Problem to work on: Continue the account of postpartum perineum reeducation in France from its last sentence, which is about the nine muscles that attach to the perineum.

One friend revealed that at four weeks postpartum she was hit with extreme pain and the feeling like her insides were coming out. An ER doctor told her she had a prolapsed uterus. This occurs when the pelvic floor muscles become too weak to provide enough support for the uterus, and it slips down into or protrudes out of the vagina. She was told this is a fairly common occurrence for women after they have given birth. We stopped laughing at the stories shared after that.
New mothers have to navigate everything from breastfeeding and vaginal recovery to Cesarean healing and sleep deprivation. But countless other conditions including painful sex, uterine prolapse, constipation and urinary incontinence may be preventable with pelvic floor physical therapy.
The more mothers I spoke with, the more I discovered that France is one of the few countries to take perineum health seriously.
Here, reeducation has been paid for by the government since 1985. In other countries, including America and Canada, women are suffering.
When I had my second son less than two years after my first, my doctor gave me the same prescription for 10 free perineum reeducation sessions, and this time, I held on tight to it.
After six weeks of healing and with my stitches removed, the midwife said I was ready to begin. She used what is called manual education, where she inserted two fingers into my vaginal opening to feel each muscle within.
She explained women have nine muscles that attach themselves to the perineum, and that they weaken after delivery.

Data block:
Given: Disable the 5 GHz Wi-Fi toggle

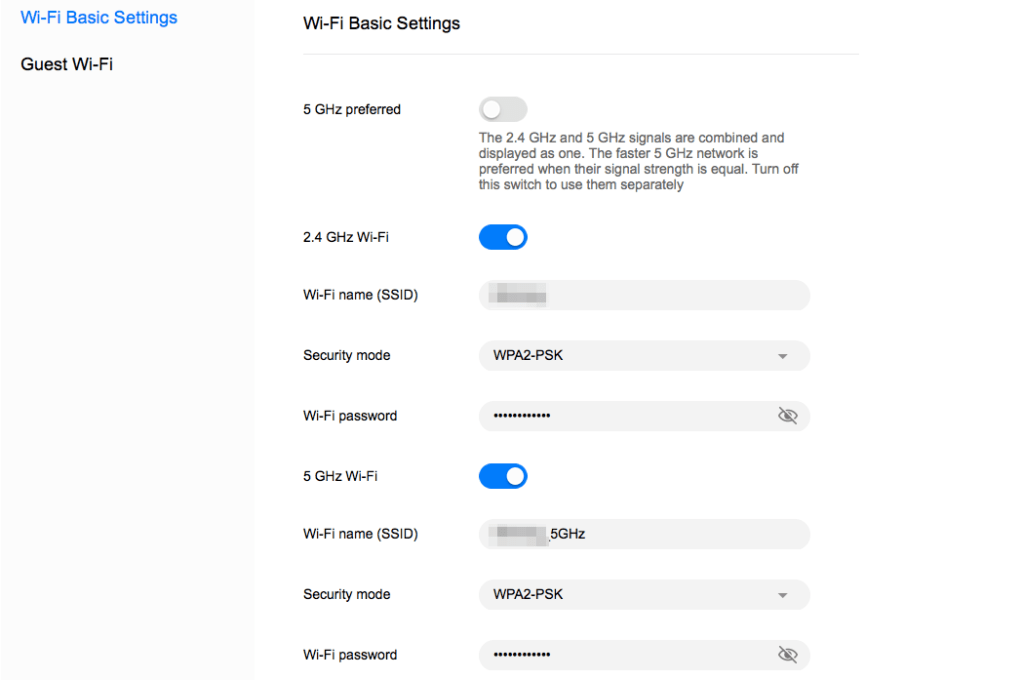Looking at the screenshot, I should tap(503, 477).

Result of this task:
She had me envision my vulva like a flower, with each petal representing a different muscle, then coached me as I held and contracted each.
It was bizarre at first, but after just a couple of sessions, I could physically feel a huge difference.
After I got the hang of it, I found myself naturally doing the exercises at home when I breastfed my baby, changed diapers, or sterilized bottles.
Over lunch, my expat friends and I shared our stories. One friend said she was told to envision a ball being sucked up into her stomach, then bouncing it from side to side as she released her breath.
Another friend explained that her midwife used the image of a grand chateau, in which her clitoris was the drawbridge, the labia majora were long velvet curtains and the moat, her anus.
Whatever works.
Though we all used different methods to reeducate our perineums, we were all in agreement about how important it is to be cared for after we go through something as life-changing as childbirth.
Now having just given birth three months ago to my third child, I am back in the reeducation period, only this time I’m using technology.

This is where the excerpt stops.